Marte Um, de Gabriel Martins [Foto: Divulgação]
“O filme mostra como a vida é difícil para pessoas com baixa renda”, diz a suíça Anna Graff. “Embora a situação de pessoas LGBTQIA+ tenha piorado com o Bolsonaro, o filme não mostra essas dificuldades, mas uma relação de amor entre mulheres sem estereótipos, o que é positivo”, elogia.

O filme já foi exibido em Sundance e no Festival de Cinema de São Francisco. Neste último, recebeu o prêmio do público de Melhor Filme. No Brasil, Marte Um tem estreia prevista para o próximo agosto.

Três tigres tristes

Já manhã de sábado (30), Três Tigres Tristes, de Gustavo Vinagre, teve sua estreia em Zurique. O longa já foi apresentado na última Berlinale e é ganhador do Teddy, prêmio entregue às melhores produções LGBTI+ exibidas durante o tradicional festival alemão.

Três Tigres Tristes, de Gustavo Vinagre [Foto: Divulgação]
Pedro, após a morte do namorado, vive do dinheiro que faz com as lives eróticas e dos programas com homens mais velhos. Já Isabella é uma jovem obstinada a passar no vestibular e se prepara para o ENEM, enquanto Jonata vai até São Paulo fazer um teste de HIV. “É um filme bonito, é potente como o HIV é relatado no longa”, comenta Roland Loosli, fundador do Pink Apple.

Durante a estreia em Berlim, o diretor disse que “teve que adaptar o roteiro escrito, pois estava pronto para filmar, quando a pandemia do novo coronavírus chegou ao Brasil”. Ele comentou que “não era uma boa ideia fingir no longa que não estávamos em uma pandemia.”

A preparação do elenco aconteceu online. Vinagre ainda relatou que “enviou uma série de e-mails para a Ancine para mudar a data de entrega do filme e solicitar o aumento da verba, mas não obteve respostas.” Por essa razão algumas locações do filme foram mudadas e filme teve cenas diminuídas, o que não compromete o resultado final.

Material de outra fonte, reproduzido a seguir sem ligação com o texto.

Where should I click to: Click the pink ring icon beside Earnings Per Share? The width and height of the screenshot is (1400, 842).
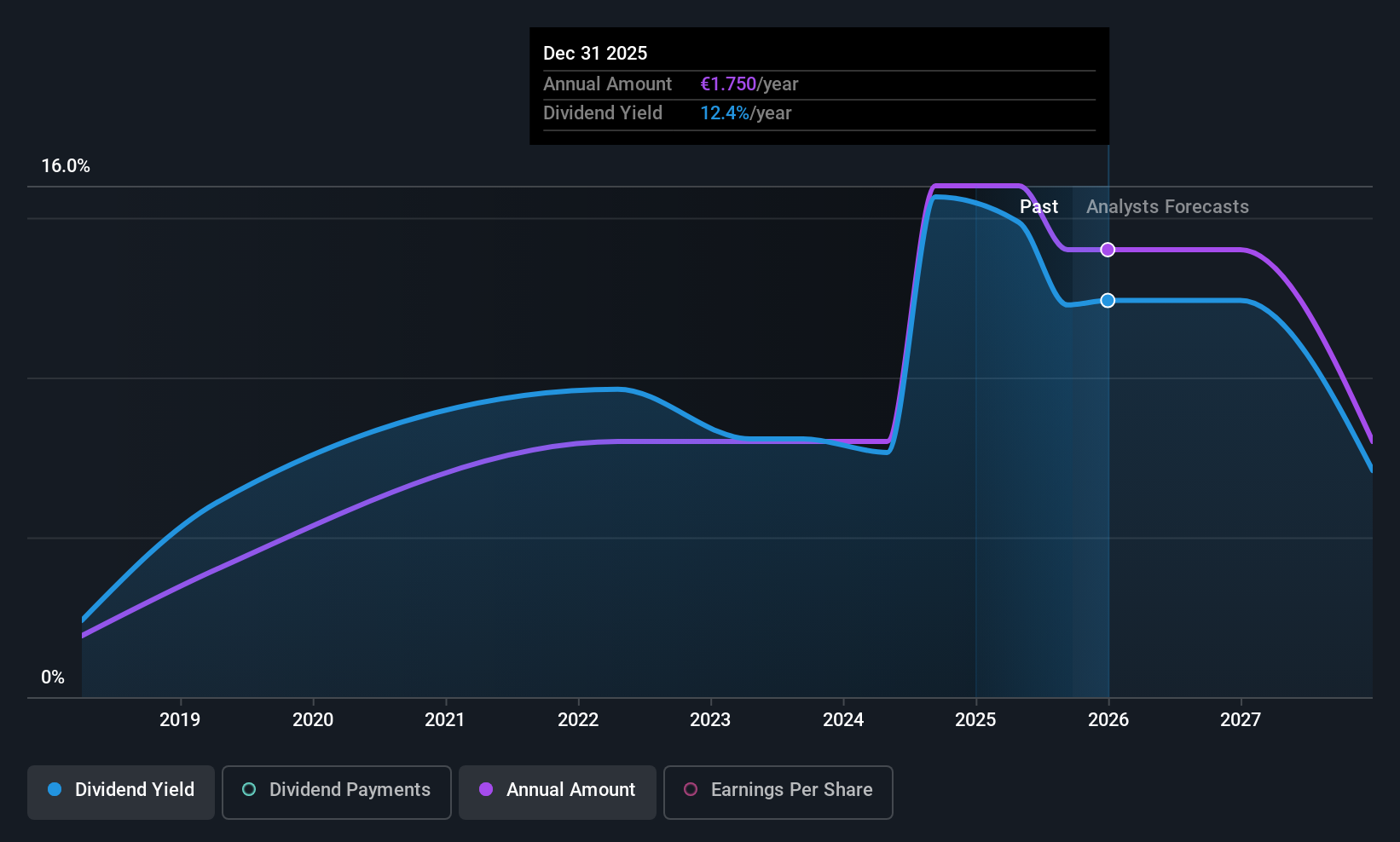691,789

Inabitável, de Enock Carvalho e Matheus Farias [Foto: Divulgação]
Entre os curtas-metragens está Inabitável, de Enock Carvalho e Matheus Farias. No Brasil, onde a cada três dias uma pessoa trans é morta, Marilene procura sua filha Roberta. O trabalho concorre com outros filmes de países como EUA, Líbano, Holanda, Suíça, Bélgica, França e Argentina.

Matar a la Biesta, de Augustina San Martin [Foto: Divulgação]
Na co-produção Chile, Brasil e Argentina Matar a la Biesta, Emilia chega de Buenos Aires em uma cidade na fronteira do Brasil com a Argentina para procurar o irmão desaparecido. Os locais avisam a jovem sobre uma besta que está fazendo vítimas. O primeiro filme da diretora argentina Augustina San Martin tem no elenco a atriz paraguaia Ana Brun e o ator brasileiro João Miguel.

Sem apoio federal, os caminhos para o audiovisual brasileiro apontam para filmes desenvolvidos para o streaming e coproduções com outros países, principalmente se pensarmos em um cinema diverso feito com e para negros, indígenas, mulheres e pessoas LGBTI+.